> _Work instructions_:
Retype each entry verbatim. Do not include the images.

(Records drawn from a dataset)
************

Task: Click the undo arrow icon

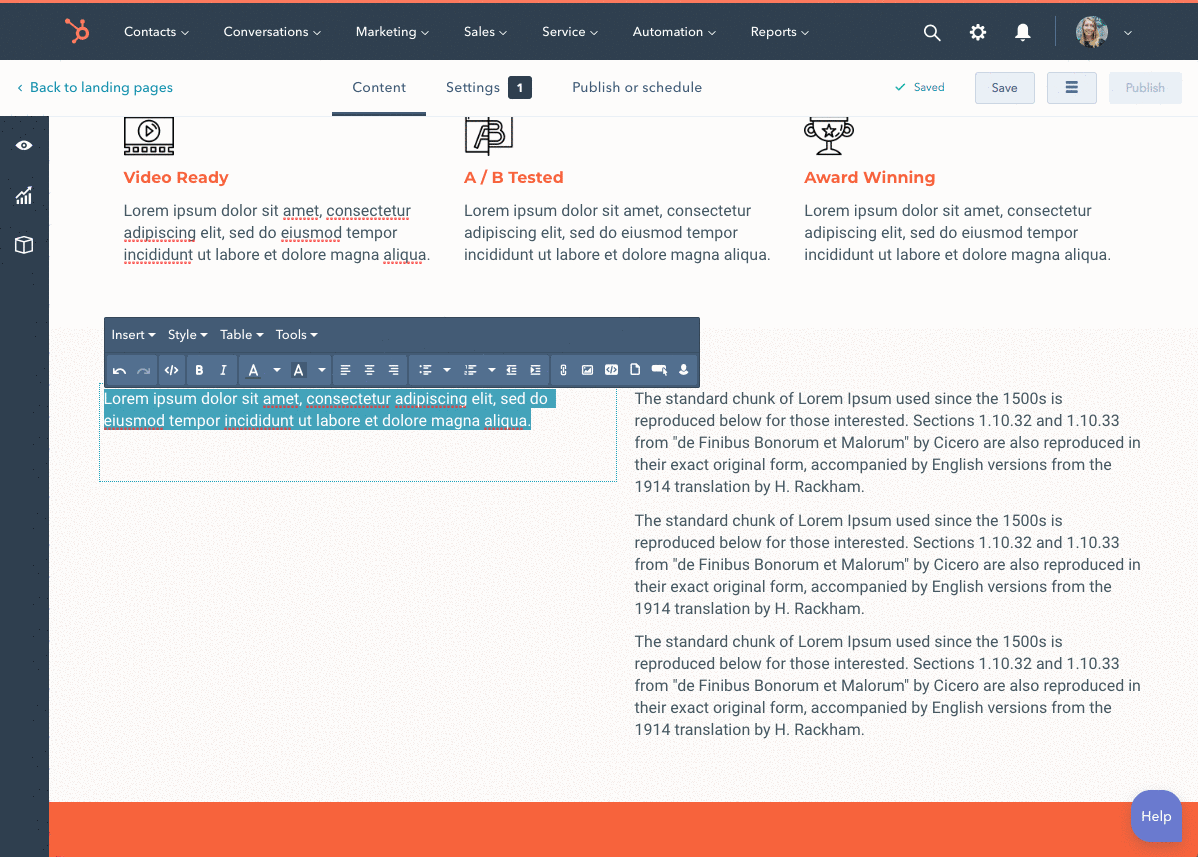Action: (119, 370)
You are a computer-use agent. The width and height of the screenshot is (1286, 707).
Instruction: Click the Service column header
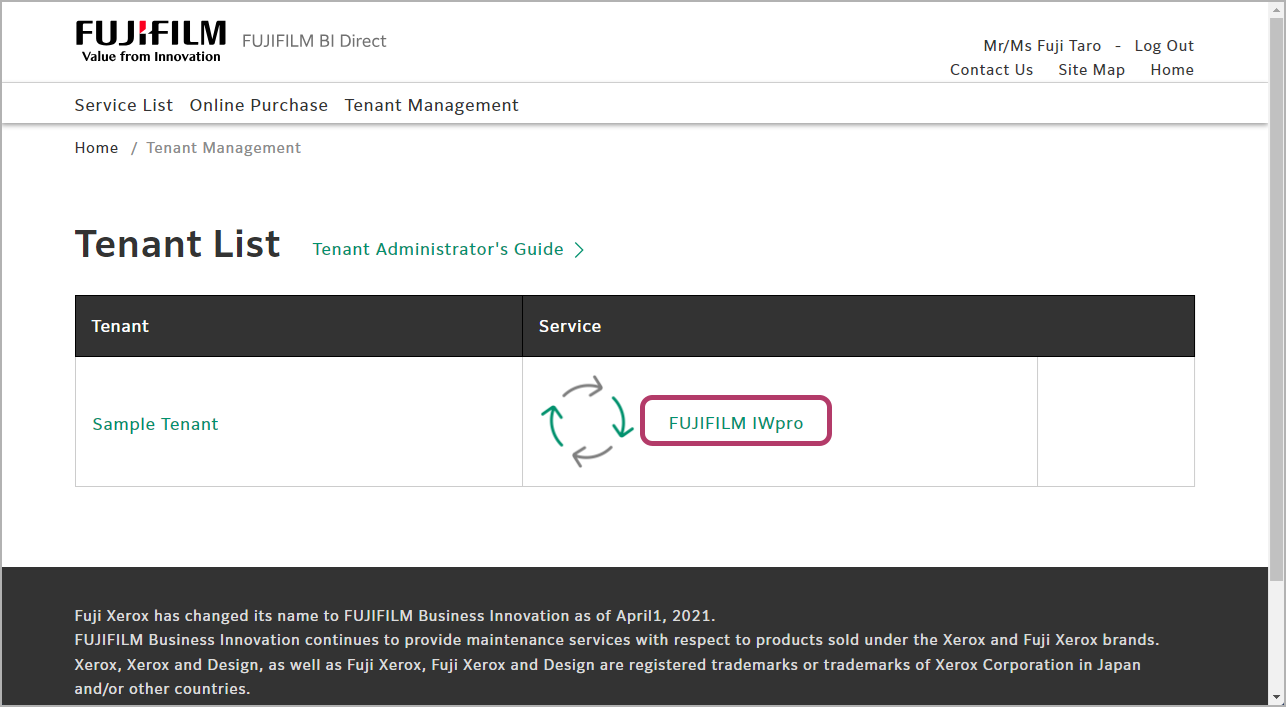(570, 326)
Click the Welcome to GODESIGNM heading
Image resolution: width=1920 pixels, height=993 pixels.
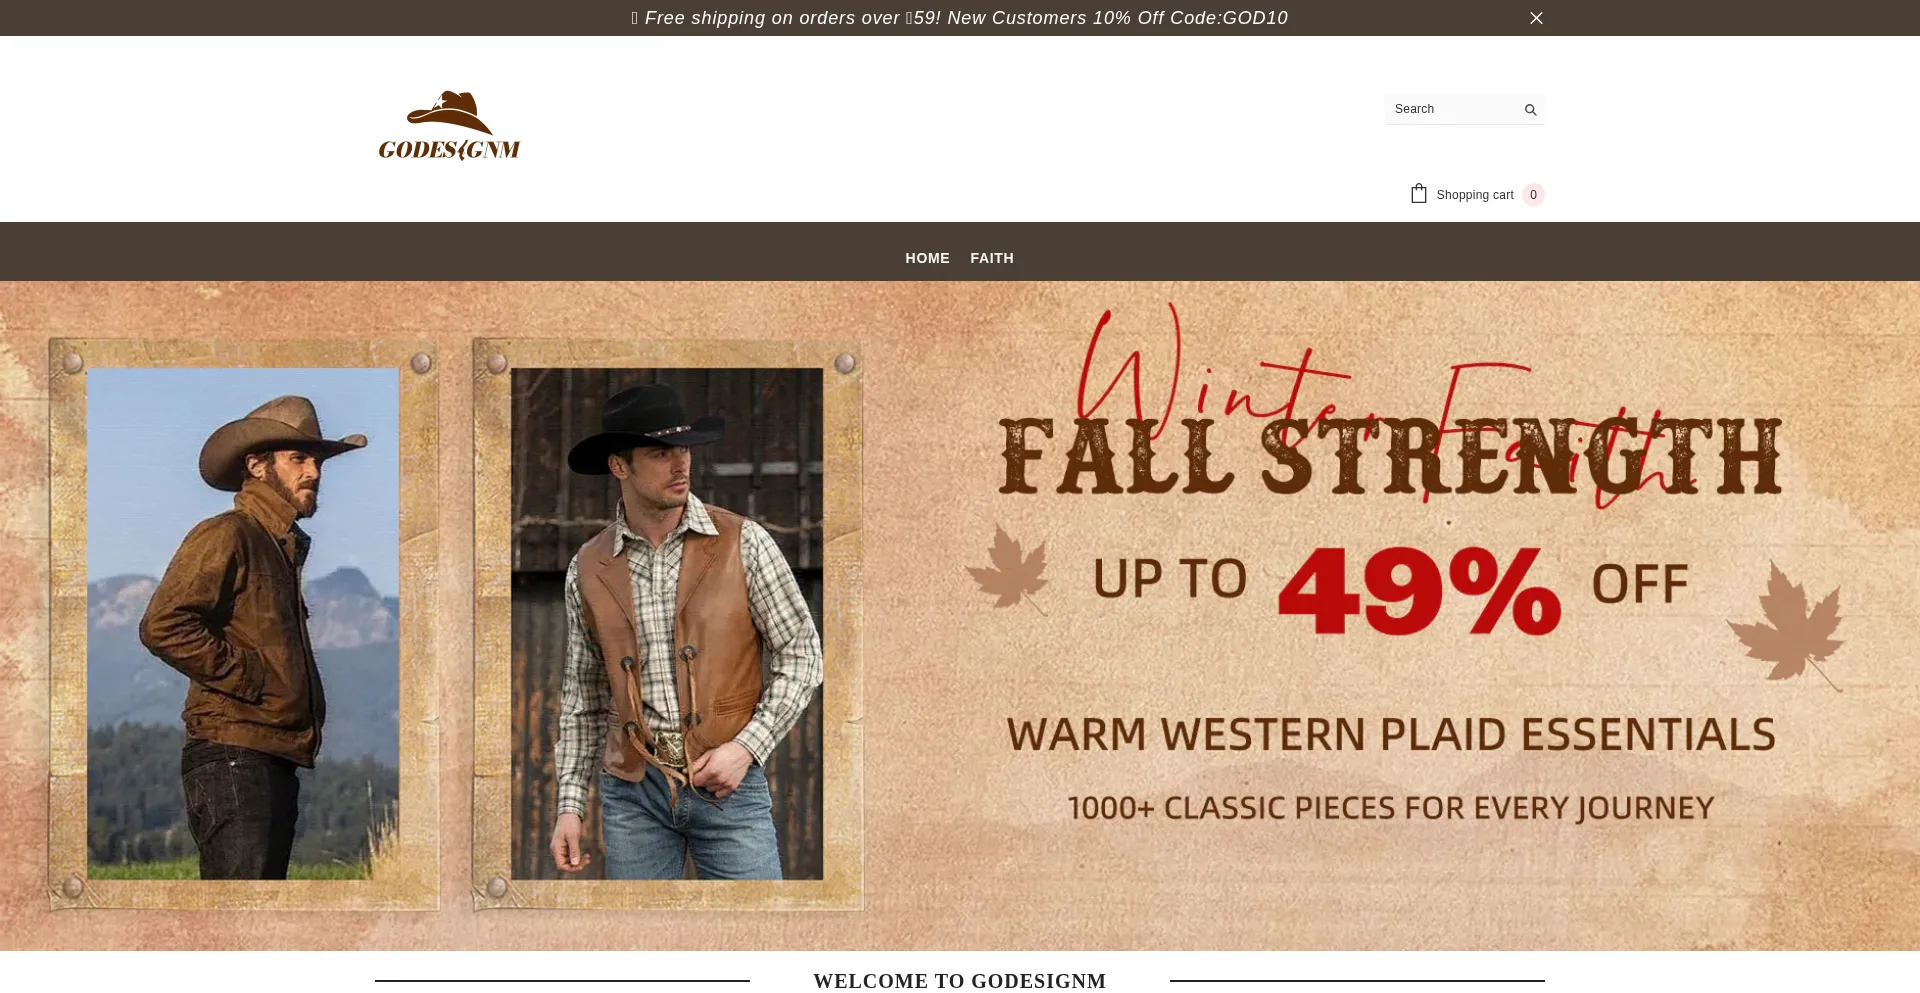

************

> _Result of the exercise_:
Task: Click the undo arrow icon

Action: (119, 370)
You are a computer-use agent. The width and height of the screenshot is (1286, 707).
Instruction: Click the Service column header
(570, 326)
Click the Welcome to GODESIGNM heading
Image resolution: width=1920 pixels, height=993 pixels.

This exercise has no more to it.